It seems like a riddle: those who have experienced past trauma often put themselves in situations to experience similar trauma.

It’s not a conscious decision either. They don’t think to themselves: I will put myself through more pain on purpose.

These people may continuously find themselves in toxic, abusive relationships. They may become violent, chronically depressed, or deep into financial problems. They may seem to go in a positive direction for a while and then seemingly choose to do something to sabotage themselves.

Maybe you know someone like this, or maybe this describes you. Perhaps you feel that you cannot find a healthy relationship.

You are drawn toward those who are toxic for you, but you cannot seem to stop landing yourself into these situations. When you think about it logically, it may make no sense.  

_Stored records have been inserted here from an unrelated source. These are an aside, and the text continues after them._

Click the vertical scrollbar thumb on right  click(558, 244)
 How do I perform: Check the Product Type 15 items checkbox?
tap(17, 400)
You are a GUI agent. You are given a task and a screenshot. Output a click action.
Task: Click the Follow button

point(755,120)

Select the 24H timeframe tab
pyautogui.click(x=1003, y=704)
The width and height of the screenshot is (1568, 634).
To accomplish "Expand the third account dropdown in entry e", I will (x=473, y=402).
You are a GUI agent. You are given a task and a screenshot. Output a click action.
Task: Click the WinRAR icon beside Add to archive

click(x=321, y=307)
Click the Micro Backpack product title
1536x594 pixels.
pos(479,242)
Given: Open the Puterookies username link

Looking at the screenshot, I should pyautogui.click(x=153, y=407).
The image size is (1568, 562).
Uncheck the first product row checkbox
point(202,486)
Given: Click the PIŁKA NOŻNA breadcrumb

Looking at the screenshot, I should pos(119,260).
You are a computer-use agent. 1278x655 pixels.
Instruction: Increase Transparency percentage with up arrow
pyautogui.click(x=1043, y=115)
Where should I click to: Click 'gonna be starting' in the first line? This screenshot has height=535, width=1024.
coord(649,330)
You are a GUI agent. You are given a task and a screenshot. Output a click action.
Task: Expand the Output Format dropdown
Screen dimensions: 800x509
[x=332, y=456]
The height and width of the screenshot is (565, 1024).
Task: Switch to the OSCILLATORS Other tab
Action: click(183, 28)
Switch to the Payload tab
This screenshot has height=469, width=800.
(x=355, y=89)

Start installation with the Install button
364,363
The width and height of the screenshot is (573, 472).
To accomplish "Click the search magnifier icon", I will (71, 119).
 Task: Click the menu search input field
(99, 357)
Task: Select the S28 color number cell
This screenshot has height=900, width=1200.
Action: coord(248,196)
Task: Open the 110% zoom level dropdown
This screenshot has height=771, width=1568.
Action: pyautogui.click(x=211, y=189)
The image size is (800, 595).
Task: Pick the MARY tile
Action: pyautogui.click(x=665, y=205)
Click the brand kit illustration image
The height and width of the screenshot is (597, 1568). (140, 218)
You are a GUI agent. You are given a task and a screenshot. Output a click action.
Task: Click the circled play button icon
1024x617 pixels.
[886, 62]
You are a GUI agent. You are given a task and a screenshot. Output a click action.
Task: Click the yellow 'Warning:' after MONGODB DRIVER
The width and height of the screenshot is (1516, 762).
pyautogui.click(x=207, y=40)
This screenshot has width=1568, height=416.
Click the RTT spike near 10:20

However, if you understand the reenactment of trauma, you will see why this happens.

Differentiation Between Now and Then

Those who suffer from trauma reenactment often cannot differentiate between what is happening now and the past emotional pain that still envelopes them.

This means that past emotional pain keeps accumulating through reenactment, new experiences, new circumstances, which leaves the sufferer unable to tell the difference between what is truly happening now and what is not.

It is important to understand that trauma reenactment is usually unconscious.

Past abuse and traumatic reenactment

childhood trauma

Trauma victims were used to living in chaos and toxicity. They saw the world through a dysfunctional lens, and chaos became their “normal.”

Sometimes these victims may become addicted to the feelings that the trauma ensued. Similarly, some trauma survivors become intensely attached to those who resemble former abusers.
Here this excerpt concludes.